PASSAGE SHOWN –
I left around 7pm to go back home to SWMBO. George took Phil to the BBQ where Phil lasted long enough to eat something and crashed in George's boat.

The next day, Phil met me at the Tri-County Gun Club for the All-Shotgun Practical Match.

But that's another story.

In the meantime, you can get more Blastorama details from Rivrdog and Random Nuclear Strikes.

3 comments:

DwightG said...

To correct a bit of misinformation:
The Colt Ace .22 conversion does NOT use the original .45 slide. It, like all currently available conversions uses an entirely different slide from the .45 slide.

Anonymous said...

To correct myself and the correction, it is unfair to compare the Ace to a conversion kit, since Dwight is correct, and it is actually a stand-alone pistol, but one designed from the git-go to be identical in weight, function and recoil to the 1911, while shooting the cheaper .22 Long Rifle round.

GOALS –
1. From the shooting blog post, copy the words starting with "The next day, Phil" and going on through "the .45 slide.".
2. Carry on with the shooting blog post from the point where it stops.
The entries after the shooting blog post are separate material.

DATA PROVIDED –
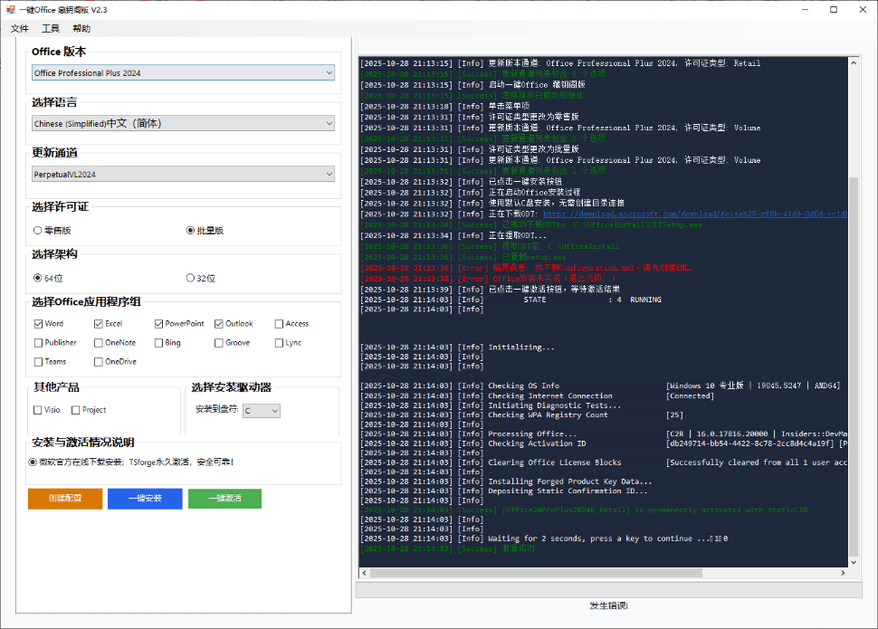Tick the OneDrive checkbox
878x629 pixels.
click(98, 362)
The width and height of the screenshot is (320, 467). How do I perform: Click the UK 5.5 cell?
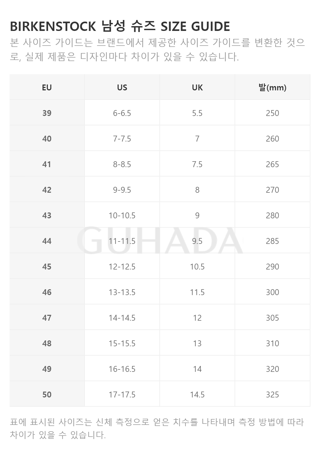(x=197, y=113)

TASK-BY-TASK OUTPUTS –
1.
The next day, Phil met me at the Tri-County Gun Club for the All-Shotgun Practical Match.

But that's another story.

In the meantime, you can get more Blastorama details from Rivrdog and Random Nuclear Strikes.

3 comments:

DwightG said...

To correct a bit of misinformation:
The Colt Ace .22 conversion does NOT use the original .45 slide. It, like all currently available conversions uses an entirely different slide from the .45 slide.

2.
I'm not sure if ANY parts of the Ace are common with the 1911, except maybe the frame and some trigger group parts.

I've shot one, and if you blindfolded me and put first an Ace then a 1911 in my hand, and I couldn't go to the mouth of the barrel to check, I might have to eject the magazine to tell the difference by feel, but it's been a while, specifically since 1963, since my Ace experience, so memory might be failing me.

Rivrdog

DwightG said...

Colt did make a conversion kit (though I think you are correct that it is not appropriate to call it an "ACE")that used the same method as the Ace to convert the 1911 to .22RF. It also however used a new slide, not the original .45 slide.